> **Provided data**:
┏━━

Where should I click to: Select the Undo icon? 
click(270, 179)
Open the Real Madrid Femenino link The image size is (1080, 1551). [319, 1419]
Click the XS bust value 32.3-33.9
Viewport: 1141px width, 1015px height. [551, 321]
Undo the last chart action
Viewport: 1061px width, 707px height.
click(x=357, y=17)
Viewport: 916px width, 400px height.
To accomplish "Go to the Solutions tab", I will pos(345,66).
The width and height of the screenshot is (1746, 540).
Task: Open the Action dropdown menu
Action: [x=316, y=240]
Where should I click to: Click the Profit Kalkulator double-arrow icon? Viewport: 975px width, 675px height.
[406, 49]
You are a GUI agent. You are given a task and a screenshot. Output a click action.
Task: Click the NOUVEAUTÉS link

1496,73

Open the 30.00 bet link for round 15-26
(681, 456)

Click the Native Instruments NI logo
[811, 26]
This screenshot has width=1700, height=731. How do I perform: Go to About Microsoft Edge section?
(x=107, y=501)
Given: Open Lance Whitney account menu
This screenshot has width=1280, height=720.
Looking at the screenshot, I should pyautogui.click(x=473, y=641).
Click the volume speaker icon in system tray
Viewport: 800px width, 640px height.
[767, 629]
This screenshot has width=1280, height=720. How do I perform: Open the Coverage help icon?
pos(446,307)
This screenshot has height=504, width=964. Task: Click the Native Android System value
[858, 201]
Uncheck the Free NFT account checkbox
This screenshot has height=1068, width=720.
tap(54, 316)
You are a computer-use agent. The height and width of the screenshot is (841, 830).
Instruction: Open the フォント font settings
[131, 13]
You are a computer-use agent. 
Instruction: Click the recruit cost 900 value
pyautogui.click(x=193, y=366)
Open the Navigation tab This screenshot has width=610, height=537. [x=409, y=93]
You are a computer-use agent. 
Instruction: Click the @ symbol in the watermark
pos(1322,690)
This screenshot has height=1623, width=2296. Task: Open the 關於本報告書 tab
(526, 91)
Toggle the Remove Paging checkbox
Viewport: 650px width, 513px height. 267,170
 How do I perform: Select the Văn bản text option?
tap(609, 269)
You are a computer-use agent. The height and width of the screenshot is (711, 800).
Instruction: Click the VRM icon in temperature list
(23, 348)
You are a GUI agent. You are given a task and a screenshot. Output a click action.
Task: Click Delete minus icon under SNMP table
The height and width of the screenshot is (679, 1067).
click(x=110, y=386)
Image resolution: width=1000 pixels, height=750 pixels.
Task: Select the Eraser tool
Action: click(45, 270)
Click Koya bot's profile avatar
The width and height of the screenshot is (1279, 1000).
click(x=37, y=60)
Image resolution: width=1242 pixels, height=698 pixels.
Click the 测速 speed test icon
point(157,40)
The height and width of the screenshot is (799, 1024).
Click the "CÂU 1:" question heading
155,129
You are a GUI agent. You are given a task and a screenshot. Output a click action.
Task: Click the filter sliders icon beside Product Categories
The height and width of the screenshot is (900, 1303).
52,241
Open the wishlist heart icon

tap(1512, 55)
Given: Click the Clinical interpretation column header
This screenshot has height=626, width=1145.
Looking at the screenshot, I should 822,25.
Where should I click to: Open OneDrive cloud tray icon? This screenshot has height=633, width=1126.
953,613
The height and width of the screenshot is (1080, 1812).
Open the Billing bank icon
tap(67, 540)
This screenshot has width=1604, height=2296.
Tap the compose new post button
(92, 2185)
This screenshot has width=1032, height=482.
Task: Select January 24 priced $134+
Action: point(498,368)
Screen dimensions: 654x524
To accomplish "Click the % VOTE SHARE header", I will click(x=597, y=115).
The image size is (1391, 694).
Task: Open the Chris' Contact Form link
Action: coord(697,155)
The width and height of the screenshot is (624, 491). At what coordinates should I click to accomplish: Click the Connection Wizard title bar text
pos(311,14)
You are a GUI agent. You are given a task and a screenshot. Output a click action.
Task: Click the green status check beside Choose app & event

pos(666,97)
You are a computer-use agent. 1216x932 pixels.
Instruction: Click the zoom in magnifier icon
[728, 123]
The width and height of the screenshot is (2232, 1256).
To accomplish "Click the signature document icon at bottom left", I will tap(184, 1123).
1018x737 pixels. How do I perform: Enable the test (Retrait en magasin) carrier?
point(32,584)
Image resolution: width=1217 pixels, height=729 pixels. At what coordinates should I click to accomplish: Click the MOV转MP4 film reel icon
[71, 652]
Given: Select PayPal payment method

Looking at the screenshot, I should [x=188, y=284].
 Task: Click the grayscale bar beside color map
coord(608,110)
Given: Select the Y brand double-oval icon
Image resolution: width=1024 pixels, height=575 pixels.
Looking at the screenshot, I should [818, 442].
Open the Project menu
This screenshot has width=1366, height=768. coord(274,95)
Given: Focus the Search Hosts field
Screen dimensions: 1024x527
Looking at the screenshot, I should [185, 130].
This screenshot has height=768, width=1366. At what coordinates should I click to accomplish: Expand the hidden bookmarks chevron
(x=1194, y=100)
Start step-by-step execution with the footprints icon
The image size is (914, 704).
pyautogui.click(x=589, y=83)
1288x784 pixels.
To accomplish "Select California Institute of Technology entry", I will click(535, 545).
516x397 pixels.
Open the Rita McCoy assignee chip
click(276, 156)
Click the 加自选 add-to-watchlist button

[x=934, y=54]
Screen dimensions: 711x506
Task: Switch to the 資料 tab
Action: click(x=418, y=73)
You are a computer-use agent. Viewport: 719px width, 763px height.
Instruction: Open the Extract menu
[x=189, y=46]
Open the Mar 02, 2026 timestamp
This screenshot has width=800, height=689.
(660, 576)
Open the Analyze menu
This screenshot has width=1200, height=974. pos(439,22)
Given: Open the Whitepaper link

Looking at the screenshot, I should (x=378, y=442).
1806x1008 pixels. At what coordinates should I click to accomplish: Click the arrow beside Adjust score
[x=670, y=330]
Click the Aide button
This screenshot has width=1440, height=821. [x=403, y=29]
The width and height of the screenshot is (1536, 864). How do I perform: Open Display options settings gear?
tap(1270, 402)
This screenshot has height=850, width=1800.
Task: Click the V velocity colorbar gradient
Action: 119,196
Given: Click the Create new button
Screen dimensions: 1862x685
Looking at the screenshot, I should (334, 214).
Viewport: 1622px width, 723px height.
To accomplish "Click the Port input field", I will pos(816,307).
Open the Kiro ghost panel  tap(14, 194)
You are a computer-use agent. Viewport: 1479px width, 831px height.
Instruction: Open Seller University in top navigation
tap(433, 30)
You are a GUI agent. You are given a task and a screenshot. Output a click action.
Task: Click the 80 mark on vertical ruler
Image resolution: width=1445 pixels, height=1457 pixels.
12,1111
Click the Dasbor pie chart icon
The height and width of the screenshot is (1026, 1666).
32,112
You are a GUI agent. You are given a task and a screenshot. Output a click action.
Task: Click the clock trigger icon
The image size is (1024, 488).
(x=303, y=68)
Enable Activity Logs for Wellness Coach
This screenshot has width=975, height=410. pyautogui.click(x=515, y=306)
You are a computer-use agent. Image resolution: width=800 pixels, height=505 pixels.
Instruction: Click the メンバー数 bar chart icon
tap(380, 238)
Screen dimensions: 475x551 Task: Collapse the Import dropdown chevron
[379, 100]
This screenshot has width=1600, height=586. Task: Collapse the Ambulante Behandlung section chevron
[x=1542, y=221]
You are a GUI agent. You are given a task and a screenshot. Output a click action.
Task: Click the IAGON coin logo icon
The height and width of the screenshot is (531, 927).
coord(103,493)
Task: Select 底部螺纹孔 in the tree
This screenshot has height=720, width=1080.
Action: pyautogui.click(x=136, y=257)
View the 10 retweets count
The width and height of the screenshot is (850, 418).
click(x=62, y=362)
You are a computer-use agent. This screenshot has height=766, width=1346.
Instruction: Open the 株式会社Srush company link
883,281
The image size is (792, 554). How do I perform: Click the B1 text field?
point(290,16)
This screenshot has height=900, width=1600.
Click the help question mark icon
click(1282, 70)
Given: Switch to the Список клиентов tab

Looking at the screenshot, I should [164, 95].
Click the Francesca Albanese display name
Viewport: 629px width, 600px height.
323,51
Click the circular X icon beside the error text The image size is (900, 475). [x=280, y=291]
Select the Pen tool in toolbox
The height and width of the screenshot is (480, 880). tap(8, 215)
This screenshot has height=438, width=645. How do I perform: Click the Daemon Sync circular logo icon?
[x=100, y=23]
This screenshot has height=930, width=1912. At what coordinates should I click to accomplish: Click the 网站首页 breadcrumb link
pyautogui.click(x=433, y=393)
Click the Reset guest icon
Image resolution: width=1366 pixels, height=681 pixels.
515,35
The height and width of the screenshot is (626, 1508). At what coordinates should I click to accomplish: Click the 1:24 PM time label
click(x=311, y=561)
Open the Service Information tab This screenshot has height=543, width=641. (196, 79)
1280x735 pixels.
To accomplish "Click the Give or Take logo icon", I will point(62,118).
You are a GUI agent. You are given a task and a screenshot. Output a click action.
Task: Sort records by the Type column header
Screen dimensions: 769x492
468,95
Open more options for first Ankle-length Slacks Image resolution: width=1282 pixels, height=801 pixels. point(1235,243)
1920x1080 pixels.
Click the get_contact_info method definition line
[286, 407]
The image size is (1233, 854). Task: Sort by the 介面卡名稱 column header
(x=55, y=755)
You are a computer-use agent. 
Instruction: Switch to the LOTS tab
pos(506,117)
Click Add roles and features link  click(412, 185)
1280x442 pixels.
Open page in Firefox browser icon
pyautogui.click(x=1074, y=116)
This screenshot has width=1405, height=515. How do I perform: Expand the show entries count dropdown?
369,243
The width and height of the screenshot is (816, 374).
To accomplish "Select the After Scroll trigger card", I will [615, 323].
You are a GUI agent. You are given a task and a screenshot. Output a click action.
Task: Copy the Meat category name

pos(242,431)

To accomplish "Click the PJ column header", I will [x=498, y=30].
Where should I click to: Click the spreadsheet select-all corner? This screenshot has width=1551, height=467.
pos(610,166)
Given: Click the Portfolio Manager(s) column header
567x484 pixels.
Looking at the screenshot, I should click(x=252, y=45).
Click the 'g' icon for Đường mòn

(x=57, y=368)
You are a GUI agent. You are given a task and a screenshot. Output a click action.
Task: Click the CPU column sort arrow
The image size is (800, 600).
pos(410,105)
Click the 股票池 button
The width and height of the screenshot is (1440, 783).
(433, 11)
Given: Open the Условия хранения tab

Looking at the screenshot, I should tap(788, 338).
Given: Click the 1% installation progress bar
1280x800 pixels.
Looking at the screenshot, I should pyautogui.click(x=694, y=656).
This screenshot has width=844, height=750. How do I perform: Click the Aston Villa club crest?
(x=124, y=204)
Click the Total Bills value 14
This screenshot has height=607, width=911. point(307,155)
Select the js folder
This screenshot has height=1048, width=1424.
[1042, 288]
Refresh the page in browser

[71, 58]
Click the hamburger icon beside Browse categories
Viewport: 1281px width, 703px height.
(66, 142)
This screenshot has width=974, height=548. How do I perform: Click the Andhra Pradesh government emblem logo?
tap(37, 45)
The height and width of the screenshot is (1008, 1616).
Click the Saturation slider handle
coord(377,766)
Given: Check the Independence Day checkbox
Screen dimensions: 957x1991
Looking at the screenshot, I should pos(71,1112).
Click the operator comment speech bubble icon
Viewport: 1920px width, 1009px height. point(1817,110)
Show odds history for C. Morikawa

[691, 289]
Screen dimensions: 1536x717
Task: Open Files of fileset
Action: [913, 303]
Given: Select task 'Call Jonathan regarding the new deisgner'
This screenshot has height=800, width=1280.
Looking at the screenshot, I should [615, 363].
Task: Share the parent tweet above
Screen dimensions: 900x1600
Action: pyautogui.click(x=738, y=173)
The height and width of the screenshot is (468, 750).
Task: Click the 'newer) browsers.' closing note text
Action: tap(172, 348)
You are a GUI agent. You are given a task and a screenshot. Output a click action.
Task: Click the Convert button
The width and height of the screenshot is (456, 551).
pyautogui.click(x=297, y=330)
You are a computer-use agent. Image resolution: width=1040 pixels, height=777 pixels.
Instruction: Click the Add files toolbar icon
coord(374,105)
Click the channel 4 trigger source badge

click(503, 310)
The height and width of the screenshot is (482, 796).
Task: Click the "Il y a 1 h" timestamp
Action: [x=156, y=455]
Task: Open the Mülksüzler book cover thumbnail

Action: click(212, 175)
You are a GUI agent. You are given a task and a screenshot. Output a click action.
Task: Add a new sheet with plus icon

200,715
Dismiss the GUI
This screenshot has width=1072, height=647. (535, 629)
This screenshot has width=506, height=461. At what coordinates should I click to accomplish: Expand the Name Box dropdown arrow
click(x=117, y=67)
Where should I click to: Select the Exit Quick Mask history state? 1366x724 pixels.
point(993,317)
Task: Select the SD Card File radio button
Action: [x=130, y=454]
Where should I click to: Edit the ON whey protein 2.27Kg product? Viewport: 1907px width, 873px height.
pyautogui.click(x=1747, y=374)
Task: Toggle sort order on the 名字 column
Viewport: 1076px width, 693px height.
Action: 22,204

┗━━

> **Assignment**: Output must consist only of the listing's lines from the first through the line with "is (841, 830).", reproduced word for word.

> **Response to the task**:
Where should I click to: Select the Undo icon? 
click(270, 179)
Open the Real Madrid Femenino link The image size is (1080, 1551). [319, 1419]
Click the XS bust value 32.3-33.9
Viewport: 1141px width, 1015px height. [551, 321]
Undo the last chart action
Viewport: 1061px width, 707px height.
click(x=357, y=17)
Viewport: 916px width, 400px height.
To accomplish "Go to the Solutions tab", I will pos(345,66).
The width and height of the screenshot is (1746, 540).
Task: Open the Action dropdown menu
Action: [x=316, y=240]
Where should I click to: Click the Profit Kalkulator double-arrow icon? Viewport: 975px width, 675px height.
[406, 49]
You are a GUI agent. You are given a task and a screenshot. Output a click action.
Task: Click the NOUVEAUTÉS link

1496,73

Open the 30.00 bet link for round 15-26
(681, 456)

Click the Native Instruments NI logo
[811, 26]
This screenshot has width=1700, height=731. How do I perform: Go to About Microsoft Edge section?
(x=107, y=501)
Given: Open Lance Whitney account menu
This screenshot has width=1280, height=720.
Looking at the screenshot, I should pyautogui.click(x=473, y=641).
Click the volume speaker icon in system tray
Viewport: 800px width, 640px height.
[767, 629]
This screenshot has width=1280, height=720. How do I perform: Open the Coverage help icon?
pos(446,307)
This screenshot has height=504, width=964. Task: Click the Native Android System value
[858, 201]
Uncheck the Free NFT account checkbox
This screenshot has height=1068, width=720.
tap(54, 316)
You are a computer-use agent. The height and width of the screenshot is (841, 830).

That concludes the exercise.